But if Sanders himself has processed this, it’s not obvious. What’s both maddening and endearing about him as a politician is that he never changes. There are slight stylistic compromises he could probably make to sell himself a little better by traditional metrics, but he doesn’t do it. Which, frankly, is funny.

It’s also what makes him interesting, and a virtual lock to lead, as perhaps the last major act of his unusual career, a battle for the soul of the Democratic Party in
2020. The only question is, will he do it as a presidential candidate, or in some other capacity?

The Democratic political establishment has made its views on this subject very clear. The Washington Post last year basically ran an article calling Sanders the Kremlin candidate. Other op-eds in major outlets keep warning that a repeat Sanders run would somehow drive the Democratic Party into an unelectability ditch at the exact moment it needs to be unified to oust Donald Trump.

Even someone I know and like, Hamilton Nolan at Splinter, recently ran a BERNIE DON’T RUN article. Nolan noted Sanders was “old as hell” and could shave off enough progressive votes to push the Democrats toward a “nightmare candidate” like Mike Bloomberg or Mark Cuban if he ran.

I disagree. We’ve been so trained to think about how other people might vote down the line that we forget: Our long-term thinking about elections is often wrong. Even Sanders himself didn’t see the last election coming.

IN BURLINGTON, where Sanders has become a larger than life figure – both revered and much groused about, like a State Dad – almost everyone seems to know him. A shockingly high percentage of people you meet can do expert Sanders impersonations. I met a kid who did a whole routine imagining Bernie gesticulating his way through a complex order at an Arby’s drive-thru.

Many Vermonters are personally familiar with the Bern Stare, that disapproving look you get when you ask Bernie a question he considers frivolous. In off years, the presidential question summons the Stare faster than any other. He’s spent the past two years going full Belichick* on any reporter who even hinted about 2020.

He still hasn’t said anything concrete, not even, seemingly, to those close to him. Although the New York Times reported last week that he and Massachusetts Senator Elizabeth Warren met and both are “probably” running, there’s been no announcement.

As Rolling Stone reported, a draft movement led by 2016 campaign staffers has been set up, but Sanders himself hasn’t acknowledged it.
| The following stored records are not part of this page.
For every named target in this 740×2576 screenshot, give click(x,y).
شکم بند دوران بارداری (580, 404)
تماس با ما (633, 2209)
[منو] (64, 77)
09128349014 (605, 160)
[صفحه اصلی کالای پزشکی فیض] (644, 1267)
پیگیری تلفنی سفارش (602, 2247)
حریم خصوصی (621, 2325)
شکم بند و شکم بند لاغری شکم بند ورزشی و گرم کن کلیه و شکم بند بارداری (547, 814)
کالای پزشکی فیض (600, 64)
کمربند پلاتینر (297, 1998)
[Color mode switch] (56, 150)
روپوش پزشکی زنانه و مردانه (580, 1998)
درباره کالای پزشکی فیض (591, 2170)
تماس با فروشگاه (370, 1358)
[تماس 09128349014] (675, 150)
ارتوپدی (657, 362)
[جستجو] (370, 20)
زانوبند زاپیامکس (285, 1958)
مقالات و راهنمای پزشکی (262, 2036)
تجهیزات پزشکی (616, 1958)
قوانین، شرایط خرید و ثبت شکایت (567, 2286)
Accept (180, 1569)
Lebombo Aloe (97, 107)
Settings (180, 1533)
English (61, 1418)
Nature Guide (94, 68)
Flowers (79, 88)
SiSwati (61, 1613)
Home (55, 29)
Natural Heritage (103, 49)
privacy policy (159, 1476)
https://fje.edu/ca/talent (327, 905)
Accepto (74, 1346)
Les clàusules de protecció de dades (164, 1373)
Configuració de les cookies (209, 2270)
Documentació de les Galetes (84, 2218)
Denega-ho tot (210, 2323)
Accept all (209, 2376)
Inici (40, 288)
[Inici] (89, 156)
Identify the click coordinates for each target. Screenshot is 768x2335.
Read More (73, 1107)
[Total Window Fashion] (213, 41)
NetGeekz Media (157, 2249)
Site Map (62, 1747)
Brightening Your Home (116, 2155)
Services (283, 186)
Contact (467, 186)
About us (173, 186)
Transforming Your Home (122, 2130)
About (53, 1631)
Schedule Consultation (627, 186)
Still, Sanders almost has to decide soon. Neither he nor his wife (the Gathering “was a launch for Jane, too,” is how one attendee put it) can escape the fact that they’ve become not only synonymous with a larger movement, but one that likely preceded them.

When Sanders launched his longshot “send-a-message” campaign in 2015, he and his skeleton staff were stunned in early visits to places like Denver, Madison and Portland, Maine, to be met by overflowing crowds, in some cases so big they had to quickly rebook bigger arenas.

They had to adjust on the fly to the realization that something significant was going on with voters across the political spectrum. The self-proclaimed socialist from a tiny dairy state who railed against corporate excess and money in politics in relative obscurity for decades was about to be carried to national prominence by a surprise wave of outrage and impatience.

Sanders was benefiting from the same electoral shifts that prompted the Great Punditry Miss of the last election. High priests of conventional wisdom spent much of 2015 prepping for another Bush-Clinton general election, blowing off — to catastrophic effect — clear evidence of voter revolts in both parties.

The oversights were more graphic on the Republican side. Nate Silver’s fivethirtyeight.com swore Donald Trump would play in the NBA finals before winning the nomination. Dana Milbank of the Washington Post similarly promised to (and later did) physically eat his own column if Trump became the nominee.

What they missed was that the electorate in America had transformed in a fundamental way. By 2016, the worst thing to be in the eyes of a huge plurality of voters was a representative of the political establishment, meaning especially the two major parties, corporate donors and the national media.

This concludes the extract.